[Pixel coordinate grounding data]

*** Block opens ***

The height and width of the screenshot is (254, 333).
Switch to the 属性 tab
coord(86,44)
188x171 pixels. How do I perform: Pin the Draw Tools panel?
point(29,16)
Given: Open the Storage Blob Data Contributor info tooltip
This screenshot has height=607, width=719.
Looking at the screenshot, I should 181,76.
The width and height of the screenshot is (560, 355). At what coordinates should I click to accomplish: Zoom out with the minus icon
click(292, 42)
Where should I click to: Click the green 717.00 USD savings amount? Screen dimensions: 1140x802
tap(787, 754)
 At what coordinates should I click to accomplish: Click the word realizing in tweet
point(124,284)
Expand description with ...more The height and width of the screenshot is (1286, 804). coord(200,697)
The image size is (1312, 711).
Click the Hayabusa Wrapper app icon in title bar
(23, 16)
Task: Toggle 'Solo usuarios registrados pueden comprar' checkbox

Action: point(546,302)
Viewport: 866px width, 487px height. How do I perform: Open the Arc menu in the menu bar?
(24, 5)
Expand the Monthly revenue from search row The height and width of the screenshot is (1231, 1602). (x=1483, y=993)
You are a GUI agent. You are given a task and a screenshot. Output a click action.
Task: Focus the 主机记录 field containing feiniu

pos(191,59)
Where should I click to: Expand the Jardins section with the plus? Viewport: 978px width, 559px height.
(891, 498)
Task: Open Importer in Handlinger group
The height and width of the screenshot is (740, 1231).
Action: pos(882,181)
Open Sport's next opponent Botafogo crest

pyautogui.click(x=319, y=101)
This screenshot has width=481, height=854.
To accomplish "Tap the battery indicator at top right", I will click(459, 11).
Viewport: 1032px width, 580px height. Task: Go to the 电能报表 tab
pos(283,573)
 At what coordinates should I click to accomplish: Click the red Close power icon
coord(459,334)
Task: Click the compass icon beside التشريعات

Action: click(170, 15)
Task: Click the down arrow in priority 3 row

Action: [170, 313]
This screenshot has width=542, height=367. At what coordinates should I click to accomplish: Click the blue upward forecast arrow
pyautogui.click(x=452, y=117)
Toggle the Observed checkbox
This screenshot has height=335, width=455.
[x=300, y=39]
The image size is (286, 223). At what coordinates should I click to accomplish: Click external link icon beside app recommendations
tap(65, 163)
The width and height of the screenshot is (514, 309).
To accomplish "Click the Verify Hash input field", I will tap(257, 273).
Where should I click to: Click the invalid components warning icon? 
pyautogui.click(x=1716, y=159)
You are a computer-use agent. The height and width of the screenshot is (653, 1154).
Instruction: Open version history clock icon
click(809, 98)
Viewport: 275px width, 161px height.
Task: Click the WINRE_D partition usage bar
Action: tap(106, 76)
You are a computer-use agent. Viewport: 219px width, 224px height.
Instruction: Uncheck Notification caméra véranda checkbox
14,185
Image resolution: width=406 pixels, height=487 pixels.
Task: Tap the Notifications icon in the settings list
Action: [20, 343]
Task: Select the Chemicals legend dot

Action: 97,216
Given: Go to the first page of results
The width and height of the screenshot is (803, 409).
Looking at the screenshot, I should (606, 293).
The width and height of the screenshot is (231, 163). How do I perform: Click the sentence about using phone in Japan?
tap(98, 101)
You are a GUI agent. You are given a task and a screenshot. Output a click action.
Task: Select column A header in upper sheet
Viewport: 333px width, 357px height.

*** Block closes ***

__Task description__.
Looking back over the data above, restate word for word the lines that begin at the line with "The height and width of the screenshot is (740, 1231)." and end at the line with "You are a computer-use agent. The", inclusive.

__Task response__.
The height and width of the screenshot is (740, 1231).
Action: pos(882,181)
Open Sport's next opponent Botafogo crest

pyautogui.click(x=319, y=101)
This screenshot has width=481, height=854.
To accomplish "Tap the battery indicator at top right", I will click(459, 11).
Viewport: 1032px width, 580px height. Task: Go to the 电能报表 tab
pos(283,573)
 At what coordinates should I click to accomplish: Click the red Close power icon
coord(459,334)
Task: Click the compass icon beside التشريعات

Action: click(170, 15)
Task: Click the down arrow in priority 3 row

Action: [170, 313]
This screenshot has width=542, height=367. At what coordinates should I click to accomplish: Click the blue upward forecast arrow
pyautogui.click(x=452, y=117)
Toggle the Observed checkbox
This screenshot has height=335, width=455.
[x=300, y=39]
The image size is (286, 223). At what coordinates should I click to accomplish: Click external link icon beside app recommendations
tap(65, 163)
The width and height of the screenshot is (514, 309).
To accomplish "Click the Verify Hash input field", I will tap(257, 273).
Where should I click to: Click the invalid components warning icon? 
pyautogui.click(x=1716, y=159)
You are a computer-use agent. The height and width of the screenshot is (653, 1154).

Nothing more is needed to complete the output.